HIPAA Laws and Gun Control

I’ve heard HIPAA laws are a major stumbling block with regard to government entities looking into a person’s background when trying to determine if that person should or should not be allowed to purchase/own a firearm.

True?

No. You can give permission to government entities to look at your medical history if that is required to own a gun.

Just curious, where did you hear this?

The HIPAA Privacy Rule establishes national standards to protect individuals’ medical records and other individually identifiable health information (collectively defined as “protected health information”) and applies to health plans, health care clearinghouses, and those health care providers that conduct certain health care transactions electronically. The Rule requires appropriate safeguards to protect the privacy of protected health information and sets limits and conditions on the uses and disclosures that may be made of such information without an individual’s authorization. The Rule also gives individuals rights over their protected health information, including rights to examine and obtain a copy of their health records, to direct a covered entity to transmit to a third party an electronic copy of their protected health information in an electronic health record, and to request corrections.

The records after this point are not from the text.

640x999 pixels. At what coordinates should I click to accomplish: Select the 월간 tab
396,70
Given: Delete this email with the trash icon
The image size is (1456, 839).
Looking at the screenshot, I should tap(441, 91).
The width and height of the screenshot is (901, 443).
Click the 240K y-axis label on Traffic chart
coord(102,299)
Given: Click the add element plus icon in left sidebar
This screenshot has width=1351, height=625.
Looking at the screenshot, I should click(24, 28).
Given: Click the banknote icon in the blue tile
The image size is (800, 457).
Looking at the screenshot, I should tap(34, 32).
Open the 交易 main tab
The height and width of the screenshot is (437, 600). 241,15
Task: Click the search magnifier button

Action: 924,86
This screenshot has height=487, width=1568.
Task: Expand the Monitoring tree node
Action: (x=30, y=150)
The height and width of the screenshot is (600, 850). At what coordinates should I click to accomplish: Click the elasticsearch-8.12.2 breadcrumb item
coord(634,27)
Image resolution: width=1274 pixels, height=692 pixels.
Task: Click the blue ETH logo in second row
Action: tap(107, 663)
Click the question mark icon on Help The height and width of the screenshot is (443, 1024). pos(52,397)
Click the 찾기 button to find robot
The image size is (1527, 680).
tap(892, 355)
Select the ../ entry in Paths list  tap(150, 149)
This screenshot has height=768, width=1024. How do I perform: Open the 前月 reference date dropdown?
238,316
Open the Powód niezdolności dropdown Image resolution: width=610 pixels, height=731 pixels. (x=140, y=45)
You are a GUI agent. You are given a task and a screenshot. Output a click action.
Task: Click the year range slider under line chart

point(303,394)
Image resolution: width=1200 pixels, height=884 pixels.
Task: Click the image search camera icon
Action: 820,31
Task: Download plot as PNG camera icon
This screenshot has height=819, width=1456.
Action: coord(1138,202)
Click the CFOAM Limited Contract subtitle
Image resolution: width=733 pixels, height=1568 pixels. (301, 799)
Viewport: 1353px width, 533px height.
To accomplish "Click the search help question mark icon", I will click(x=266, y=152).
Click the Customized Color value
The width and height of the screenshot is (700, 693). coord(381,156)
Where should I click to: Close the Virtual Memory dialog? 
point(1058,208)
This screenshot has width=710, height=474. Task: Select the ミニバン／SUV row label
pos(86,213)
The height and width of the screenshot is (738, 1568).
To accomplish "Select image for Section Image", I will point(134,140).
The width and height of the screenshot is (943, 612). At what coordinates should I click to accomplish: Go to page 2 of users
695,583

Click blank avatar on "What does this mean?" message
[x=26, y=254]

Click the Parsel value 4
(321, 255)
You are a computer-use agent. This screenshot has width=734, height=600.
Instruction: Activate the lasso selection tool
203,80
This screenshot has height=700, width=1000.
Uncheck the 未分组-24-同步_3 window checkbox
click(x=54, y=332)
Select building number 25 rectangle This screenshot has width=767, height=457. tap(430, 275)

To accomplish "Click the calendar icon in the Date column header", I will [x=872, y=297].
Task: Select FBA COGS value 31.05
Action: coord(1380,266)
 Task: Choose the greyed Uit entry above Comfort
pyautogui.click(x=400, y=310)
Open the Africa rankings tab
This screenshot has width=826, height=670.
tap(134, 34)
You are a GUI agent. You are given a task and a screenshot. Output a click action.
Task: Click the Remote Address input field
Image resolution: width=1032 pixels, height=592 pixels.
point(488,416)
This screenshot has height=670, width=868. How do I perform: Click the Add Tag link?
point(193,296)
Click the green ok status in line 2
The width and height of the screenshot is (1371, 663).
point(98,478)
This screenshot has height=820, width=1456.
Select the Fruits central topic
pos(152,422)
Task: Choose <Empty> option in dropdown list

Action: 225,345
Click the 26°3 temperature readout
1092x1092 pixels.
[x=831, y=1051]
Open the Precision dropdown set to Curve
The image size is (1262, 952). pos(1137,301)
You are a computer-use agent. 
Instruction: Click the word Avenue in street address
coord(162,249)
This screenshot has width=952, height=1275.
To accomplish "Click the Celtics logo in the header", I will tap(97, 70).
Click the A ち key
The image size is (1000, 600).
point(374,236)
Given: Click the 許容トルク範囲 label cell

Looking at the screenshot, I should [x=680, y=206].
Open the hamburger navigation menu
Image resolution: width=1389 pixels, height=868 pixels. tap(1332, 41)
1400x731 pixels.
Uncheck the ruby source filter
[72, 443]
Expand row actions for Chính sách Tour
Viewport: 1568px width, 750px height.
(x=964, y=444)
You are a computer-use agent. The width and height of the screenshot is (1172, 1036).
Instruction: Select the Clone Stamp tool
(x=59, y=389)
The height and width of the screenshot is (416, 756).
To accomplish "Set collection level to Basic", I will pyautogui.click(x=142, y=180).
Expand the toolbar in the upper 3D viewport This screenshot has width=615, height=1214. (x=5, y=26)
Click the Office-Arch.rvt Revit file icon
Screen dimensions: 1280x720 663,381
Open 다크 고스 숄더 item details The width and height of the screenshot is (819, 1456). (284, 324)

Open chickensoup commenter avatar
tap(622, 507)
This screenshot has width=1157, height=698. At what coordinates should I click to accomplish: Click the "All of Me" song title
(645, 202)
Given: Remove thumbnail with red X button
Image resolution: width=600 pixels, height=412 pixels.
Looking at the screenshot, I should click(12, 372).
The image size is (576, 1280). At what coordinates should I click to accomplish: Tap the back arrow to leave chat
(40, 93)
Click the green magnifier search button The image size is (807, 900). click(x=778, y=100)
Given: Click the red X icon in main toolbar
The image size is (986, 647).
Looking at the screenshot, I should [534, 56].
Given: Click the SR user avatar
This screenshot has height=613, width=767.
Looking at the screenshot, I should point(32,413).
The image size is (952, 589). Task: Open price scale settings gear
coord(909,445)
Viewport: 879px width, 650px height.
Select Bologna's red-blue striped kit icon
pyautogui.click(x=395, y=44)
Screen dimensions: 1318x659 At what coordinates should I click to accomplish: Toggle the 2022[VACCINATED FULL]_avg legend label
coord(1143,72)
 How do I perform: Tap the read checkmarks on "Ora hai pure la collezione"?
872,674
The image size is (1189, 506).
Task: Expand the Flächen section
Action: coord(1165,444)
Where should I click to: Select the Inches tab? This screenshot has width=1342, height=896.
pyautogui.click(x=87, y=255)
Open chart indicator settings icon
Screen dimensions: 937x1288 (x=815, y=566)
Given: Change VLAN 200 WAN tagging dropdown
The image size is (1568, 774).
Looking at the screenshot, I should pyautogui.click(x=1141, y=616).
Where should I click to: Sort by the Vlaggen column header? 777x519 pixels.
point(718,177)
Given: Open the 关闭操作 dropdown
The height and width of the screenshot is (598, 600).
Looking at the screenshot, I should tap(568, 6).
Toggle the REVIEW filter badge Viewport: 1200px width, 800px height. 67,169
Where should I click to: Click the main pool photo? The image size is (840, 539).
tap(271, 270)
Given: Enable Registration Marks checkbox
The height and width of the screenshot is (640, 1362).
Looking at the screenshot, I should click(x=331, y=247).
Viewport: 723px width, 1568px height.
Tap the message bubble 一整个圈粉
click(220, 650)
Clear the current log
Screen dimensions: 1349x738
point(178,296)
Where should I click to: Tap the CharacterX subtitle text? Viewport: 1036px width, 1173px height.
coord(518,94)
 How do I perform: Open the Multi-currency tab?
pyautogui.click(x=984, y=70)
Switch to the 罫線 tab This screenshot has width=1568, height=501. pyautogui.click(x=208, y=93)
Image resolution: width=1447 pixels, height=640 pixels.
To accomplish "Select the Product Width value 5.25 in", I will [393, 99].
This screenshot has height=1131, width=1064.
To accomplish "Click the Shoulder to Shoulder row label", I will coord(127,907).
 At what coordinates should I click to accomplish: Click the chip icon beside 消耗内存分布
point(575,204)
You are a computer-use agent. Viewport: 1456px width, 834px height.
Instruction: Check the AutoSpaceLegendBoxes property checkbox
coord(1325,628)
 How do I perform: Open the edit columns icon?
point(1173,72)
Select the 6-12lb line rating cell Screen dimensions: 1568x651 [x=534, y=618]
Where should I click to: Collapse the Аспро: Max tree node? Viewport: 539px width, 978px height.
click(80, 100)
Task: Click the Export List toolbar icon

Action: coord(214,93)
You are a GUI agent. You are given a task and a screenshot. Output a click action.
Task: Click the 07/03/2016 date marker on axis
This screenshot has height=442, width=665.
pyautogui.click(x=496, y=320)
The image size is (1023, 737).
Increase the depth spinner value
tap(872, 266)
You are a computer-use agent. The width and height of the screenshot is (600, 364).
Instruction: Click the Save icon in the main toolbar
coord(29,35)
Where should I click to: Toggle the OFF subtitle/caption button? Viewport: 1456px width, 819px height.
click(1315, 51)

The page to which @Duckster linked contains a number of PDFs, which have clarifications and modifications to the HIPAA law. A 2016 PDF (the fourth one on the list) specifies a change to the law – from that PDF:

If I’m reading that accurately (I may not be), then HIPAA already allows for that disclosure in the case of purchasing a firearm – I am guessing that this is whether or not the person in question has agreed to the disclosure.

I think this article is a bit more specific to the OP’s question rather than the general HIPAA law, or the amplification that @kenobi_65 posted.

A snip that addresses the OP directly (and clears up what kenobi was talking about)

NICS is the federal database that stores information about individuals prohibited by law from possessing firearms. Those include felons, those convicted of domestic violence and individuals involuntarily committed to a mental institution or found to be a danger to themselves or others, or unable to manage their affairs due to a mental health condition, according to HHS.

Italics mine. So the issue isn’t so much with the reporting, but that the issues that determine ineligibility are pretty damn narrow and imply severe mental illness in general, rather than a more widely defined risk.

So remember kids, seek help responsibly and assist the mental healthcare provider by being fully honest when they ask about idealization of self-harm, even if it results in getting yourself packed away for 72 hours. You’ll never be allowed to buy a gun, unlike those irresponsible balls of white-hot rage who can buy guns.

never mind

People say.

Oh, them. Should have figured.

Moderator Note

Do not make politically charged statements like this in FQ. If you want to engage in gun debate rhetoric, do so in one of the gun debate threads. If you want to go on a Pit-style rang against pro-gun folks, do so in the Pit. Stick to the facts in FQ.